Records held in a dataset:
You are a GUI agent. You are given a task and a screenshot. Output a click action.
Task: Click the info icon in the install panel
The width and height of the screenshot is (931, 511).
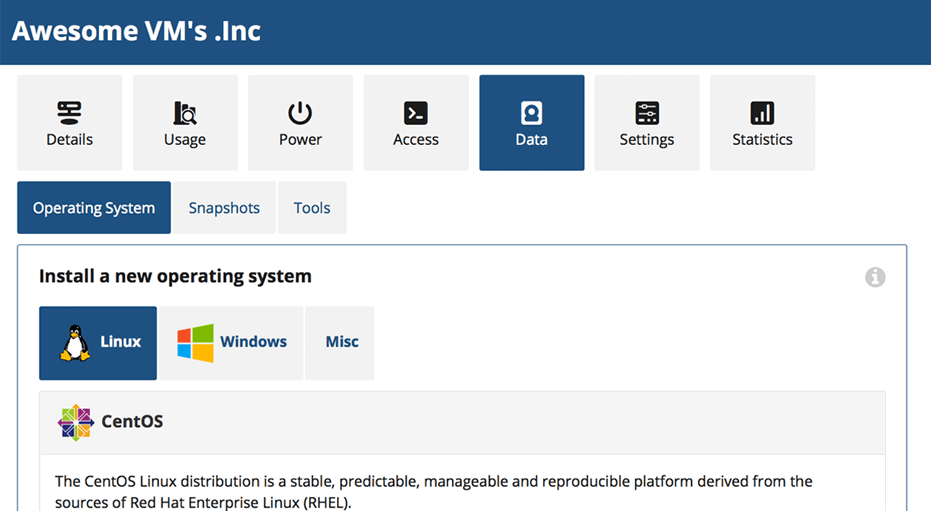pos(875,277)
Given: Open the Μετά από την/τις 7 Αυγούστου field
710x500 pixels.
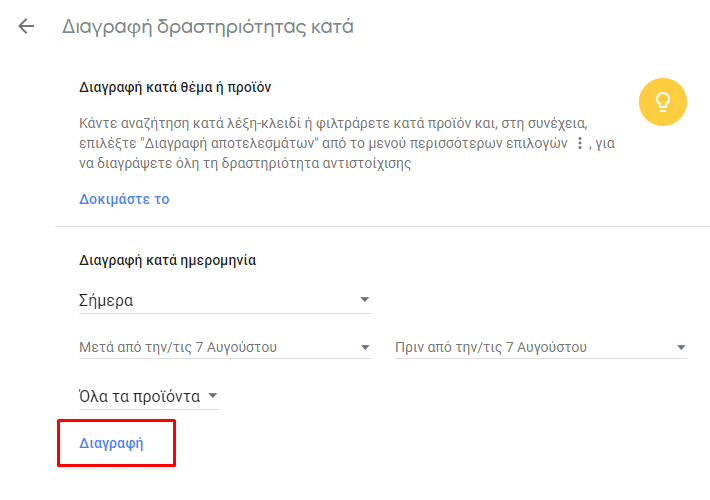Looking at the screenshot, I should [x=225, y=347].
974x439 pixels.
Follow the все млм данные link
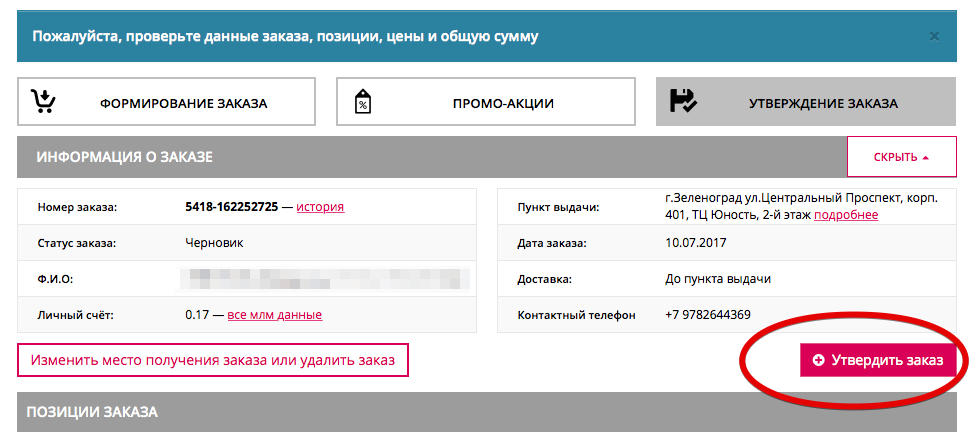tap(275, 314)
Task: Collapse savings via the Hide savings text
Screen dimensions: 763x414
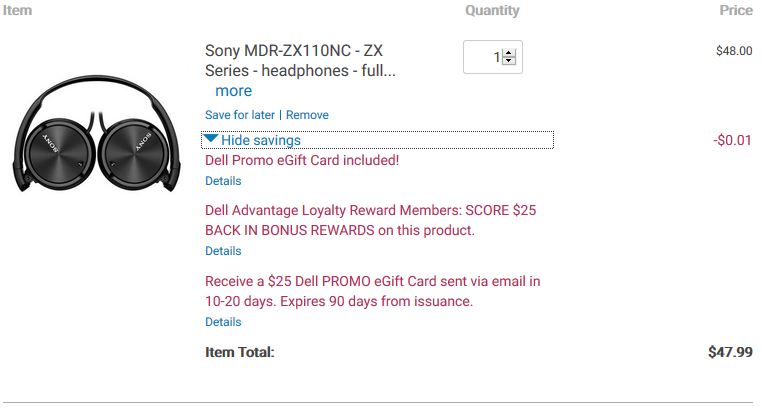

The problem: Rewrite every line of the listing above as a numbered list, dropping any blank lines and leaving the pictures out.

Solution:
1. You are a GUI agent. You are given a task and a screenshot. Output a click action.
2. Task: Click the info icon in the install panel
3. The width and height of the screenshot is (931, 511).
4. pos(875,277)
5. Given: Open the Μετά από την/τις 7 Αυγούστου field
6. 710x500 pixels.
7. Looking at the screenshot, I should [x=225, y=347].
8. 974x439 pixels.
9. Follow the все млм данные link
10. tap(275, 314)
11. Task: Collapse savings via the Hide savings text
12. Screen dimensions: 763x414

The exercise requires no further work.